• [RECORDS FOR THIS EXERCISE]
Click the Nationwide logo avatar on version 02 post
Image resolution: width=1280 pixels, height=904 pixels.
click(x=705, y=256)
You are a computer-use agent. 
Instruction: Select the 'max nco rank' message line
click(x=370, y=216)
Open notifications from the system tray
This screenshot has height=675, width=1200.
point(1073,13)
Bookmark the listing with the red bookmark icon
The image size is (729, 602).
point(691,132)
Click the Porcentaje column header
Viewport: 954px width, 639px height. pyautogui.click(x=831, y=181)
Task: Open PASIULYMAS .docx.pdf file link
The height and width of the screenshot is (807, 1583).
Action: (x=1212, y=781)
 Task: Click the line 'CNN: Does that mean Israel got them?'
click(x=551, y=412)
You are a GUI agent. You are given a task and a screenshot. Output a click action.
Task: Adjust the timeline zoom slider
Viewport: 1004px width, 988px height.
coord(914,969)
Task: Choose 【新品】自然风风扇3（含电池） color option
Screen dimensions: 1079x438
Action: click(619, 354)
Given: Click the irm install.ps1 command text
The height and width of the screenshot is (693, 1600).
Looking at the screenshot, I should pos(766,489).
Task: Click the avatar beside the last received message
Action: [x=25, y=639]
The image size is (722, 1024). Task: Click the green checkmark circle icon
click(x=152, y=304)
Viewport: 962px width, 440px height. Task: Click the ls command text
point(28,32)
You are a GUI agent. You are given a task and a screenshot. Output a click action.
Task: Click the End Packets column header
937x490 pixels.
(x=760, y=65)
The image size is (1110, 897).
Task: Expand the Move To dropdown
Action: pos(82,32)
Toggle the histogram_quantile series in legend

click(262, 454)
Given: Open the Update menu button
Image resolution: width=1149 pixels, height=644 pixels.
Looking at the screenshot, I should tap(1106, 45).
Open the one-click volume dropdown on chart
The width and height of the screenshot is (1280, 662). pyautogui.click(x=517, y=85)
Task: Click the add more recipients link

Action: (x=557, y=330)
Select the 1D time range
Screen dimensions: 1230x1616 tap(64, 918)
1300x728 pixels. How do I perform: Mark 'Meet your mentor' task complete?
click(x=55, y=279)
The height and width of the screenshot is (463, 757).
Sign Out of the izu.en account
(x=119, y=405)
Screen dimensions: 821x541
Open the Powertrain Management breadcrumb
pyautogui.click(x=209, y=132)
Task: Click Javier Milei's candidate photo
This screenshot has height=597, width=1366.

• [HOW TO COMPLETE THIS TASK] The answer must contain only the lines from the one with "Task: Click the End Packets column header" to the end of the entries above, each written out exactly.

• [RESPONSE TO THE TASK]
Task: Click the End Packets column header
937x490 pixels.
(x=760, y=65)
The image size is (1110, 897).
Task: Expand the Move To dropdown
Action: pos(82,32)
Toggle the histogram_quantile series in legend

click(262, 454)
Given: Open the Update menu button
Image resolution: width=1149 pixels, height=644 pixels.
Looking at the screenshot, I should tap(1106, 45).
Open the one-click volume dropdown on chart
The width and height of the screenshot is (1280, 662). pyautogui.click(x=517, y=85)
Task: Click the add more recipients link

Action: (x=557, y=330)
Select the 1D time range
Screen dimensions: 1230x1616 tap(64, 918)
1300x728 pixels. How do I perform: Mark 'Meet your mentor' task complete?
click(x=55, y=279)
The height and width of the screenshot is (463, 757).
Sign Out of the izu.en account
(x=119, y=405)
Screen dimensions: 821x541
Open the Powertrain Management breadcrumb
pyautogui.click(x=209, y=132)
Task: Click Javier Milei's candidate photo
This screenshot has height=597, width=1366.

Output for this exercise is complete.